La 31e édition du Festival maghrébin de Sidi Hamed, organisée les 4, 5 et 6 février dans la délégation de Souk Lahad (gouvernorat de Kébili), a officiellement démarré mercredi à la mi-journée avec une programmation axée sur les arts soufis et la valorisation du patrimoine immatériel local.
Le coup d’envoi a été donné à travers une fresque scénique d’envergure intitulée « L’Épopée de Bir el Houamed », mise en scène par Jalel Tlili, accompagnée de prestations de troupes folkloriques, d’une reconstitution de mariage traditionnel et d’animations destinées aux enfants. Une démonstration de tir sportif, assurée par l’Association régionale des chasseurs de Kébili, a également marqué l’ouverture.

○ ○ ○

* [Consignes de travail]:
1. Indiquez si chacune des affirmations suivantes concorde avec l'article sur le festival de Sidi Hamed, en répondant par oui ou non et en citant mot pour mot le passage décisif. (a) Le festival se déroule dans la délégation de Souk Lahad. (b) La fresque scénique d'ouverture a été mise en scène par l'Association régionale des chasseurs de Kébili. (c) Le festival a officiellement démarré mercredi en soirée.
2. Énumérez, s'il vous plaît, toutes les activités qui ont marqué l'ouverture du festival selon l'article sur le festival de Sidi Hamed.

○ ○ ○

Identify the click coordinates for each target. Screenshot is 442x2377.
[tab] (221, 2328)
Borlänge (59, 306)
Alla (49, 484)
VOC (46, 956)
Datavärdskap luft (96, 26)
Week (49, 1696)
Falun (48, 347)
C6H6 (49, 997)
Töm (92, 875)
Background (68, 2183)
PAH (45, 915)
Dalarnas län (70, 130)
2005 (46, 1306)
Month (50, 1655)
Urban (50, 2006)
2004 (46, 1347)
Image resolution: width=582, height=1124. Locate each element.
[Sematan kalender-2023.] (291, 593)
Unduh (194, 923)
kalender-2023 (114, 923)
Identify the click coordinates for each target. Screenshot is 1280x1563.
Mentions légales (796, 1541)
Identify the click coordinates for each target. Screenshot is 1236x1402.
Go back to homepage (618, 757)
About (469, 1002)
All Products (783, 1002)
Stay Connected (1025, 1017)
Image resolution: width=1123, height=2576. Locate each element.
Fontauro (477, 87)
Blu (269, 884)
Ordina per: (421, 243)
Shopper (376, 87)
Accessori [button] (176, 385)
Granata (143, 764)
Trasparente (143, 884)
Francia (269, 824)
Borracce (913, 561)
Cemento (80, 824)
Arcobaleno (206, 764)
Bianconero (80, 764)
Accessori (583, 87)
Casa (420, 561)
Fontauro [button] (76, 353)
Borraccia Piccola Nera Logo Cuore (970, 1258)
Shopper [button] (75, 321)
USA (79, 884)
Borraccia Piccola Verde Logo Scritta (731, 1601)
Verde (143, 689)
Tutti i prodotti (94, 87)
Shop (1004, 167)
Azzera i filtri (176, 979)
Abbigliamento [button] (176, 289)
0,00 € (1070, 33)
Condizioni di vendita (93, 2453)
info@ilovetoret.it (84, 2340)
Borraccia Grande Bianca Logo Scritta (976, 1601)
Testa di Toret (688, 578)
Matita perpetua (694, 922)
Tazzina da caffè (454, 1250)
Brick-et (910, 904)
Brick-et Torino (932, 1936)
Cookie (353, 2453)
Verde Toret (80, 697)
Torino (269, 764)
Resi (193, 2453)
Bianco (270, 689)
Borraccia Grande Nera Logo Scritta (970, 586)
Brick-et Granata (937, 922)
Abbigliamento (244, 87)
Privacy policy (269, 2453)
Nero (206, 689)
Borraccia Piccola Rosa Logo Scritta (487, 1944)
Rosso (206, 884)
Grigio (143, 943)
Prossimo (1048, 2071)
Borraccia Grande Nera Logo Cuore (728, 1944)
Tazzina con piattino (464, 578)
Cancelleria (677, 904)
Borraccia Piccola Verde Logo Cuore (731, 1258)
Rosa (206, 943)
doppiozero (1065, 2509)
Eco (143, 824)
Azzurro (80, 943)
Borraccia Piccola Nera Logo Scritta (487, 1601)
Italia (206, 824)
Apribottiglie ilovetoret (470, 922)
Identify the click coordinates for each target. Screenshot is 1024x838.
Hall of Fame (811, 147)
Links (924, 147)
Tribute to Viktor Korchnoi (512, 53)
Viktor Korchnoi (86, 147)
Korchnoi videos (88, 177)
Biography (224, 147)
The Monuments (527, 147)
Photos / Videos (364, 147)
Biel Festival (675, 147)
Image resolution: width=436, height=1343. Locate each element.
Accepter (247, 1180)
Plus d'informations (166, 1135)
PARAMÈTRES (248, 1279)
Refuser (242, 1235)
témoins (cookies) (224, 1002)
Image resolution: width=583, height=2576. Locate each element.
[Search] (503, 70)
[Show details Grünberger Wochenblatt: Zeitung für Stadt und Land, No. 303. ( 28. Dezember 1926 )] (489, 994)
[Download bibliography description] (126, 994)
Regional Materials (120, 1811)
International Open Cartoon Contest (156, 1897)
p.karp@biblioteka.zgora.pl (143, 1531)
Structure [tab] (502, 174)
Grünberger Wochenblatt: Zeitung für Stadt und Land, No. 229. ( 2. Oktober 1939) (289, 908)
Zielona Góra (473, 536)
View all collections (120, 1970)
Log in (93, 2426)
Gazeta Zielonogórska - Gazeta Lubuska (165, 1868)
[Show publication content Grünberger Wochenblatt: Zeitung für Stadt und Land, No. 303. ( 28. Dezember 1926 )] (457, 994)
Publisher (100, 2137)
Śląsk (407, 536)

○ ○ ○

* [Liste des réponses]:
1.
(a) Oui : « organisée les 4, 5 et 6 février dans la délégation de Souk Lahad (gouvernorat de Kébili) ».
(b) Non : « mise en scène par Jalel Tlili ».
(c) Non : « a officiellement démarré mercredi à la mi-journée ».

2.
- la fresque scénique « L’Épopée de Bir el Houamed »
- les prestations de troupes folkloriques
- la reconstitution de mariage traditionnel
- les animations destinées aux enfants
- la démonstration de tir sportif